__RECORDS TO USE__.

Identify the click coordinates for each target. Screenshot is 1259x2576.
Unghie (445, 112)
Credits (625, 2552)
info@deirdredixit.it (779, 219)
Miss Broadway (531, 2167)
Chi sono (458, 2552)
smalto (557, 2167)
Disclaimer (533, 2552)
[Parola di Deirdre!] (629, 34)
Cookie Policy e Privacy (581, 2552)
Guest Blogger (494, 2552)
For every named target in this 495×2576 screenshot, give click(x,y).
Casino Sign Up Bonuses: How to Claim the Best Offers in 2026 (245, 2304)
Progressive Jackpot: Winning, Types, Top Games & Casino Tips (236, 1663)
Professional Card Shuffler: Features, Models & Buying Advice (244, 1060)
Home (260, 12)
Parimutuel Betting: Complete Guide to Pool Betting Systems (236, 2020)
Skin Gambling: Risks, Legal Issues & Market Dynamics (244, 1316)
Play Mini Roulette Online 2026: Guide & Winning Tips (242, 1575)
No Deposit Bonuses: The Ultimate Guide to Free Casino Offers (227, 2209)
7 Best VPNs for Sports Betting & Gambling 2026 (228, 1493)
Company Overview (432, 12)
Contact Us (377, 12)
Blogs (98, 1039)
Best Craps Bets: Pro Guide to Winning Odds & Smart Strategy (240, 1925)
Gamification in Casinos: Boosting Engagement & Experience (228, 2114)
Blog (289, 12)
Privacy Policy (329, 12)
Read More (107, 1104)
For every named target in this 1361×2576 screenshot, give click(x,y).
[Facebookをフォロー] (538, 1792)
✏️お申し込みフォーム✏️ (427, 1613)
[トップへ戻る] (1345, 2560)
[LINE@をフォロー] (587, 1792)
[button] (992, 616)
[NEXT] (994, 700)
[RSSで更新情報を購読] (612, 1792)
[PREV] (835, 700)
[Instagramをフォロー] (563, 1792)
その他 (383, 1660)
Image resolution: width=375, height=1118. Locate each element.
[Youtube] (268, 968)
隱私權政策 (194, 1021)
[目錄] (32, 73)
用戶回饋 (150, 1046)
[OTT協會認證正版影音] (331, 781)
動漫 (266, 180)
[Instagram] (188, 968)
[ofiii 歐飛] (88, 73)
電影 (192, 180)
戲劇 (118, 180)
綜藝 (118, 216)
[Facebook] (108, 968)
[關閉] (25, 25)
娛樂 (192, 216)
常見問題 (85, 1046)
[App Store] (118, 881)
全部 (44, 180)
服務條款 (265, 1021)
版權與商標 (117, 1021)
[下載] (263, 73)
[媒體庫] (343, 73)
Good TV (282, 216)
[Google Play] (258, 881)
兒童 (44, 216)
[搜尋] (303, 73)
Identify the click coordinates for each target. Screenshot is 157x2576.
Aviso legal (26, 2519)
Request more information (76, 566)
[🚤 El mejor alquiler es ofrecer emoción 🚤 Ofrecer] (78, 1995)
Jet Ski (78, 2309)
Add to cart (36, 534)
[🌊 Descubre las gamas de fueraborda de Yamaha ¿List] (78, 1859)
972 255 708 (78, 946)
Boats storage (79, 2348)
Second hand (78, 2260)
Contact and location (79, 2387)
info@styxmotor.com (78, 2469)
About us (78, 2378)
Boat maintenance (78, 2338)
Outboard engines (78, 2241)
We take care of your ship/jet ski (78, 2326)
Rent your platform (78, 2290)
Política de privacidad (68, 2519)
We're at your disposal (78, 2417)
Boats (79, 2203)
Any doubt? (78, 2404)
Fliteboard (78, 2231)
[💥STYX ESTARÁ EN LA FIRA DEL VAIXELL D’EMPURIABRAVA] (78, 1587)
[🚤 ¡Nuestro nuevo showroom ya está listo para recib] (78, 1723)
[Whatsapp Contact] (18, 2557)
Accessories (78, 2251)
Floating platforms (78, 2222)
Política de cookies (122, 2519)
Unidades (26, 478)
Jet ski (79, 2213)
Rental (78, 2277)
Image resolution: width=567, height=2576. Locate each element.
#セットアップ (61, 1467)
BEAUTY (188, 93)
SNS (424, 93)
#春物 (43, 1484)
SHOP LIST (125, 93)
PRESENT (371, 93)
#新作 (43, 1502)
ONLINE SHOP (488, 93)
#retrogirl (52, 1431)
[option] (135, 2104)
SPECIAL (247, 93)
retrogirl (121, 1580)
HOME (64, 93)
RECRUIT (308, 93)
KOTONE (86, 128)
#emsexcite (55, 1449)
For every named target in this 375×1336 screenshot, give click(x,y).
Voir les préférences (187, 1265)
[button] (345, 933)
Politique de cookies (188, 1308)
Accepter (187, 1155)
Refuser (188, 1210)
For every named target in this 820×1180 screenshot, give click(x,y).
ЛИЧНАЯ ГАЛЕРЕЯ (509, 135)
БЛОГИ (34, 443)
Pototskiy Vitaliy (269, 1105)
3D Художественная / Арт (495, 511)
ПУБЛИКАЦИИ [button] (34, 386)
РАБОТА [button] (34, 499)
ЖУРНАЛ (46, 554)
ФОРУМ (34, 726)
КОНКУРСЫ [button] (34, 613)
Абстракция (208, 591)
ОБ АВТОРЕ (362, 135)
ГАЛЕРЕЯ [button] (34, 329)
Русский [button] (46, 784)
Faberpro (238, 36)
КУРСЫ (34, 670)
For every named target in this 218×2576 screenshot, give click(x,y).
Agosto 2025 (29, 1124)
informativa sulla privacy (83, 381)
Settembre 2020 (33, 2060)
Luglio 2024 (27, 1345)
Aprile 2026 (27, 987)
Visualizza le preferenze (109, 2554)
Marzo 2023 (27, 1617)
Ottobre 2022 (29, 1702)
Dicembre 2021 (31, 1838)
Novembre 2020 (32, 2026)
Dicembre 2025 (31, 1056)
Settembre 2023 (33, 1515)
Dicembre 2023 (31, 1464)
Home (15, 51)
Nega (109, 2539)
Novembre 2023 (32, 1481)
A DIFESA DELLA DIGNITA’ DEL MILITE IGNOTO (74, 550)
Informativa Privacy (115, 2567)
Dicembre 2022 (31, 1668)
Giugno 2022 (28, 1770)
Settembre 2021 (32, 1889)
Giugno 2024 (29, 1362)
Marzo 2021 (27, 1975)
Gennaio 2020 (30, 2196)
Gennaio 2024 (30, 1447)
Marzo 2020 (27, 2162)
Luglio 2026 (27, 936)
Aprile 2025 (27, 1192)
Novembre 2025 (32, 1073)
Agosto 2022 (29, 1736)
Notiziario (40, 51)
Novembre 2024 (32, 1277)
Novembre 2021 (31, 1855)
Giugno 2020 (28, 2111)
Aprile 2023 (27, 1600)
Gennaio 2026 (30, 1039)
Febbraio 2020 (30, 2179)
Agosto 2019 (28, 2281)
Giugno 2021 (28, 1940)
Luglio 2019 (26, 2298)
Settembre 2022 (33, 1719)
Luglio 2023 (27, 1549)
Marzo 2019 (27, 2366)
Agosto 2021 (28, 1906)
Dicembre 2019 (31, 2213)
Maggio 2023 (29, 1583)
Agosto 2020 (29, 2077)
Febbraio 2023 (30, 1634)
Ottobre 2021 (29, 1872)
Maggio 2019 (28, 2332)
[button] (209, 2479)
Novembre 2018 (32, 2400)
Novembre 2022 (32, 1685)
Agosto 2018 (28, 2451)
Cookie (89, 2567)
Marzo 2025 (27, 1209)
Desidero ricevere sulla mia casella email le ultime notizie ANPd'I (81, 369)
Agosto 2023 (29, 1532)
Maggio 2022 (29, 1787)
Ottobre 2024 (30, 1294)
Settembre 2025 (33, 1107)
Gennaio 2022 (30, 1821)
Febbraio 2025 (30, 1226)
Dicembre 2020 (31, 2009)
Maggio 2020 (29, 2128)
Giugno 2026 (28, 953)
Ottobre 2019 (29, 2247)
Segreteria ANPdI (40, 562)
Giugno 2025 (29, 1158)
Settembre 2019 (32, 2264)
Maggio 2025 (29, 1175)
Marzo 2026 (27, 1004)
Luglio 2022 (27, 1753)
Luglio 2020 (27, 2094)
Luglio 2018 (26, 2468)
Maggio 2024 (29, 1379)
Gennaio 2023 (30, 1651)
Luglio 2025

__YOUR GOAL__.
Could you repeat exactly the lines in the listing above from the one with "КОНКУРСЫ [button] (34, 613)" down to the one with "Giugno 2025 (29, 1158)"? Include both of those lines.

__RESULT OF THIS TASK__.
КОНКУРСЫ [button] (34, 613)
Абстракция (208, 591)
ОБ АВТОРЕ (362, 135)
ГАЛЕРЕЯ [button] (34, 329)
Русский [button] (46, 784)
Faberpro (238, 36)
КУРСЫ (34, 670)
For every named target in this 218×2576 screenshot, give click(x,y).
Agosto 2025 (29, 1124)
informativa sulla privacy (83, 381)
Settembre 2020 (33, 2060)
Luglio 2024 (27, 1345)
Aprile 2026 (27, 987)
Visualizza le preferenze (109, 2554)
Marzo 2023 (27, 1617)
Ottobre 2022 (29, 1702)
Dicembre 2021 (31, 1838)
Novembre 2020 (32, 2026)
Dicembre 2025 (31, 1056)
Settembre 2023 (33, 1515)
Dicembre 2023 (31, 1464)
Home (15, 51)
Nega (109, 2539)
Novembre 2023 (32, 1481)
A DIFESA DELLA DIGNITA’ DEL MILITE IGNOTO (74, 550)
Informativa Privacy (115, 2567)
Dicembre 2022 (31, 1668)
Giugno 2022 (28, 1770)
Settembre 2021 (32, 1889)
Giugno 2024 (29, 1362)
Marzo 2021 (27, 1975)
Gennaio 2020 (30, 2196)
Gennaio 2024 (30, 1447)
Marzo 2020 (27, 2162)
Luglio 2026 (27, 936)
Aprile 2025 (27, 1192)
Novembre 2025 (32, 1073)
Agosto 2022 (29, 1736)
Notiziario (40, 51)
Novembre 2024 (32, 1277)
Novembre 2021 (31, 1855)
Giugno 2020 (28, 2111)
Aprile 2023 (27, 1600)
Gennaio 2026 (30, 1039)
Febbraio 2020 (30, 2179)
Agosto 2019 (28, 2281)
Giugno 2021 (28, 1940)
Luglio 2019 (26, 2298)
Settembre 2022 (33, 1719)
Luglio 2023 (27, 1549)
Marzo 2019 (27, 2366)
Agosto 2021 (28, 1906)
Dicembre 2019 (31, 2213)
Maggio 2023 (29, 1583)
Agosto 2020 (29, 2077)
Febbraio 2023 (30, 1634)
Ottobre 2021 (29, 1872)
Maggio 2019 (28, 2332)
[button] (209, 2479)
Novembre 2018 (32, 2400)
Novembre 2022 (32, 1685)
Agosto 2018 (28, 2451)
Cookie (89, 2567)
Marzo 2025 (27, 1209)
Desidero ricevere sulla mia casella email le ultime notizie ANPd'I (81, 369)
Agosto 2023 (29, 1532)
Maggio 2022 (29, 1787)
Ottobre 2024 (30, 1294)
Settembre 2025 (33, 1107)
Gennaio 2022 (30, 1821)
Febbraio 2025 (30, 1226)
Dicembre 2020 (31, 2009)
Maggio 2020 (29, 2128)
Giugno 2026 (28, 953)
Ottobre 2019 (29, 2247)
Segreteria ANPdI (40, 562)
Giugno 2025 (29, 1158)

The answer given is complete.